L'Angleterre et les Puissances du nord entendaient faire entrer à bref délai la négociation dans cette voie. Le refus du cabinet français, de s'associer à la notification proposée par les représentants des autres Puissances garantes, loin d'arrêter ceux-ci dans l'exécution de leur plan, semblait au contraire devoir précipiter le moment où ils croiraient pouvoir l'exécuter avec ou sans la Monarchie de Juillet (Lettre du comte Sebastiani au comte Molé, 5 décembre 1838, Arch. du Min. des Aff. étr. à Paris, Angleterre, 651, folios 319 et 320). MM. de Senfft et de Bülow tenaient un langage toujours aussi menaçant. Ils s'attendaient, disaient-ils, à ce que l'on renouvelât à Londres les tentatives faites à Paris et à La Haye, pour conserver à la Belgique les parties cédées du Limbourg et du Luxembourg. Toutes ces démarches, ajoutaient-ils, lors même qu'elles seraient appuyées par la Grande-Bretagne, échoueraient devant (page 228) l'inébranlable résolution de la Diète germanique. C'était pour l'Allemagne une question d'honneur encore plus que d'intérêt, affirmait M. de Senfft. Ce dernier ne se dissimulait pas cependant que la mise en œuvre de cette politique se déroulerait au milieu de difficultés de tout genre.
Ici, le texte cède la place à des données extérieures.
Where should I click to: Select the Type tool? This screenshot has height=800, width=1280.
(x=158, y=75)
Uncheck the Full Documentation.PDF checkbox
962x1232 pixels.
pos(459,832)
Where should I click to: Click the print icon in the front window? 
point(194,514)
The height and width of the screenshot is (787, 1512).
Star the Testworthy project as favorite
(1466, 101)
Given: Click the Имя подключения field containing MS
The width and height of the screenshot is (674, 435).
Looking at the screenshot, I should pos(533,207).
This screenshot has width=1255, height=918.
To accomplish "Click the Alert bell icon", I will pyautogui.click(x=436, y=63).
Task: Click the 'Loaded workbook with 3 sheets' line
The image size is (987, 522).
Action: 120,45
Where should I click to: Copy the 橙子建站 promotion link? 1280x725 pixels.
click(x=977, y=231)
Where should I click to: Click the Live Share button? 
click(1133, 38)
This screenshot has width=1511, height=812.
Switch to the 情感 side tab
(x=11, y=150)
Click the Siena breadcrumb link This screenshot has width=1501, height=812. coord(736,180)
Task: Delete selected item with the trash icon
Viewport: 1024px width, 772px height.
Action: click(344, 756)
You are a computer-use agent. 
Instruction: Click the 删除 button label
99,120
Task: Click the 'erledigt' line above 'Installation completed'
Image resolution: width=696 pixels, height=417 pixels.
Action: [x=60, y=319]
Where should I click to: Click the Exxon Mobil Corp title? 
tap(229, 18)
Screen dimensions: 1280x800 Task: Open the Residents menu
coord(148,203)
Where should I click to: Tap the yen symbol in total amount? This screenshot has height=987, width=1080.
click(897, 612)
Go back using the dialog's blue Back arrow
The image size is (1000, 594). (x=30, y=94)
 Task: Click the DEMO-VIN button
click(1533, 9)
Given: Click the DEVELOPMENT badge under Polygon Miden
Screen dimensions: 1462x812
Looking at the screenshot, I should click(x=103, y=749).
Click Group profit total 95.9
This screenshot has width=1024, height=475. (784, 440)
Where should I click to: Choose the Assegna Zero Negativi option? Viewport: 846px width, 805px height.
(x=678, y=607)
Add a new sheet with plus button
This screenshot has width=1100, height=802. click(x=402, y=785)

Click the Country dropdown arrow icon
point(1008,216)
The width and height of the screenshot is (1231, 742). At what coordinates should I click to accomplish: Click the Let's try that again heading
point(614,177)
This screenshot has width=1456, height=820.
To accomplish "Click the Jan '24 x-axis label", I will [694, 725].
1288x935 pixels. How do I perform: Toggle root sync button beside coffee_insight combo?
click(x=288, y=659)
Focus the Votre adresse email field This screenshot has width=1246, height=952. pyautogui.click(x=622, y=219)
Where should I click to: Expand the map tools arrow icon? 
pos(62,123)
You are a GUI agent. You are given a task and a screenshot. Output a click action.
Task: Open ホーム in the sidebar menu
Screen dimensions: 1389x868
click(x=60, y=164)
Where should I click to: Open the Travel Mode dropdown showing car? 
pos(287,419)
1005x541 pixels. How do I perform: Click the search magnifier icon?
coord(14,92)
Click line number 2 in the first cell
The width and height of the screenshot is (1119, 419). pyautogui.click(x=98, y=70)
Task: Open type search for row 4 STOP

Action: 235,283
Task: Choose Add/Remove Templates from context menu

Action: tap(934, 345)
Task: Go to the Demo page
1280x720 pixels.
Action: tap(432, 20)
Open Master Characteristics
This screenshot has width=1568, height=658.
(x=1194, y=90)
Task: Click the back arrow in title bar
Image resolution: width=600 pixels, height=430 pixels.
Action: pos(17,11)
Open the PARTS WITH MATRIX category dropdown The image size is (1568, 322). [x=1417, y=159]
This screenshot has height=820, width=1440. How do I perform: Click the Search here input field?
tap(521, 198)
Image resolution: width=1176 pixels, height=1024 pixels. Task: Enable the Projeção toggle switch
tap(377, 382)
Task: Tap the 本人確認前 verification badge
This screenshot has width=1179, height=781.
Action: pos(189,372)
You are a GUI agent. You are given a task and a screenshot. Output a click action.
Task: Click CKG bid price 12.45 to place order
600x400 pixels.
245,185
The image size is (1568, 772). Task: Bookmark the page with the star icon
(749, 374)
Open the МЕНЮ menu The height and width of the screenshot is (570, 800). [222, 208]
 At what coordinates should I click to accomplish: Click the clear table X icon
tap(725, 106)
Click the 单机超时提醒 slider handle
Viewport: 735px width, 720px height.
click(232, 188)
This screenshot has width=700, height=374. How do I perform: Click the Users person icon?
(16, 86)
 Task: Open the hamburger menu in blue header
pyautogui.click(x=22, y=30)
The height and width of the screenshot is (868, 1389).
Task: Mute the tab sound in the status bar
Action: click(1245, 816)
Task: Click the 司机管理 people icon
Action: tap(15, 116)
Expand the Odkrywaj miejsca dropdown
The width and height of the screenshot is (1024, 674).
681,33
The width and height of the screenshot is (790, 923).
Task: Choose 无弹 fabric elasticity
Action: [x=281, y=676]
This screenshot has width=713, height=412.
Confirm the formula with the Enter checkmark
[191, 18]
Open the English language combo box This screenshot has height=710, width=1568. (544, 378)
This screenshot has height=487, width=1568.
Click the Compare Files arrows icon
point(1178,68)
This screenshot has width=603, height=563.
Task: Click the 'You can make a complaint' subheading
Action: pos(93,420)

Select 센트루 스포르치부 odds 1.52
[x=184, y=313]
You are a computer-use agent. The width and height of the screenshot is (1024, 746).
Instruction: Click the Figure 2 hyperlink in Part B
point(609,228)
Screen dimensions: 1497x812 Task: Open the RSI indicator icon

(Note de bas de page) : Le comte Serurier, ministre de France à Bruxelles, accusait le gouvernement belge de spéculer sur ces difficultés en persévérant dans sa résistance : « Ils espèrent, écrivait-il, le 22 novembre, dans les sympathies des peuples, surtout de la France, dans une question qu'ils disent d'indépendance, et dans les divisions de la Confédération, quand il s'agira des voies de coercition, et ils se flattent que la prolongation du statu quo sera le résultat de la difficulté que l'on éprouvera à s'entendre à cet égard. Calcul dangereux, s'il en fût jamais, et sur lequel je ne cesse d'appeler avec le plus affectueux intérêt leur prévoyance et leur réflexion. » Arch. du Min. des Aff. étr. à Paris, Belgique, 17. n° 75. (Fin de la note.